All models were mounted in dental simulation units (DSE Expert, KaVo Dental GmbH, Biberach, Germany) with the opposite jaw model to simulate the clinical situation and operated by a single endodontic specialist. Enamel within the area of the conservative access cavity was removed with a round diamond bur until the dentin was exposed, and templates were then attached to the models. The bur was used with a low-speed handpiece to penetrate through the sleeve of the template with a pecking motion until the bur hit the mechanical stop of the resin sleeve. The bur was cleaned with gauze, irrigation with sodium hypochlorite was performed every 2 mm during drilling, and the bur was replaced every 10 canals. After guided access cavity preparation was completed, each canal was checked with a size 10 K-file (Dentsply Sirona, Charlotte, USA) to evaluate the canal accessibility. If the K-file could reach the root canal through guided access cavity preparation without any resistance, the procedure was deemed a canal accessibility; otherwise, it was deemed a canal inaccessibility. After canal accessibility was recorded, root canal negotiation was performed with ultrasonic tips (CPR®, Obtura-Spartan Corp., Fenton, MO) and K-files under a microscope (OPMI pico, Zeiss, Oberkochen, Germany) from the guided access cavity.

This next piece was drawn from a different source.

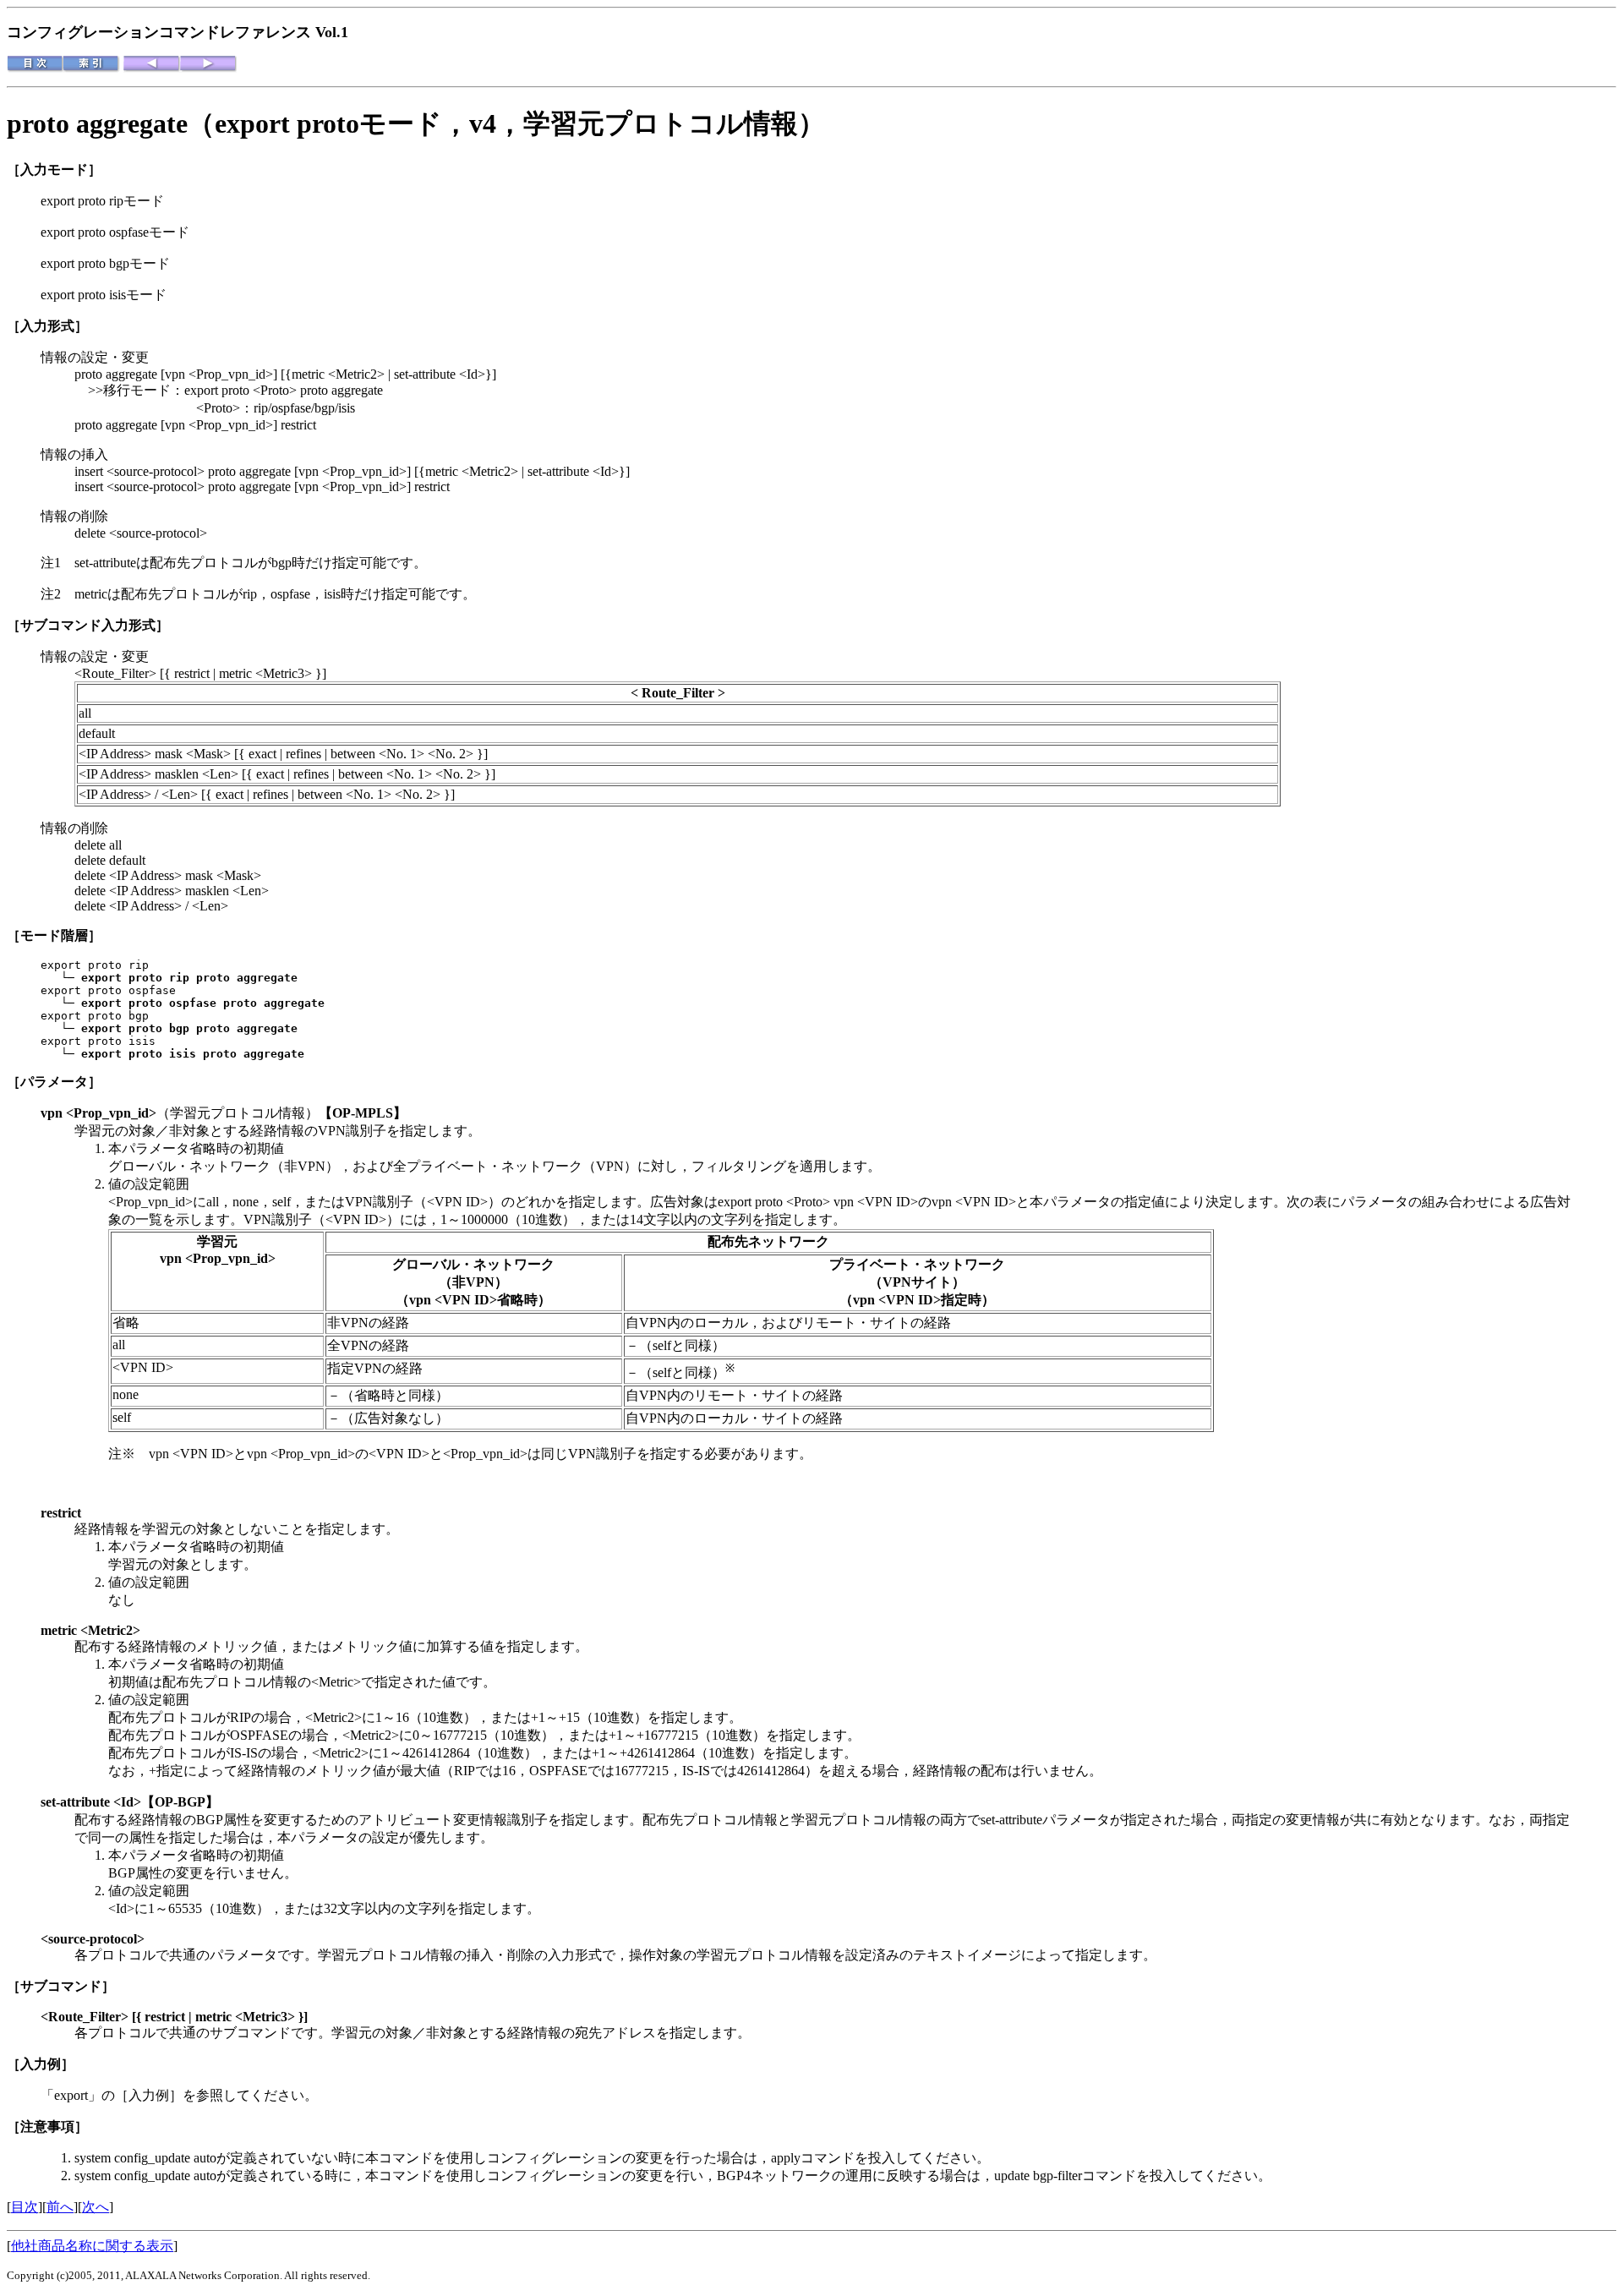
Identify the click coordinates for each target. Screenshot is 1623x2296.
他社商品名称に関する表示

Postoperative CBCT of all models was performed. All data, including those of preoperative and postoperative CBCT, oral scans, and virtual planning, were imported and superimposed (Fig. 2) in a 3D slicer (available at http://www.slicer.org/). The angular and linear deviations were measured in a 3D view. The angle between the virtual bur axis and the actual bur axis was defined as angular deviation. The distance between the bases of the virtual bur and actual bur was defined as coronal deviation, and the distance between the tips of the virtual bur and actual bur was defined as apical deviation, and the angle between the axis of virtual bur and actual bur was defined as angle deviation (Fig. 3).
Teeth were categorised into three groups: anterior teeth (AT), premolar (P), and molar (M). Statistical analysis was performed with SPSS v20 (IBM, New York, USA). Nonparametric statistics were used, and the significance level was set at 5% (P < 0.05). Receiver operating characteristic (ROC) curves were used to evaluate the predictive ability of angular and linear deviation for canal accessibility.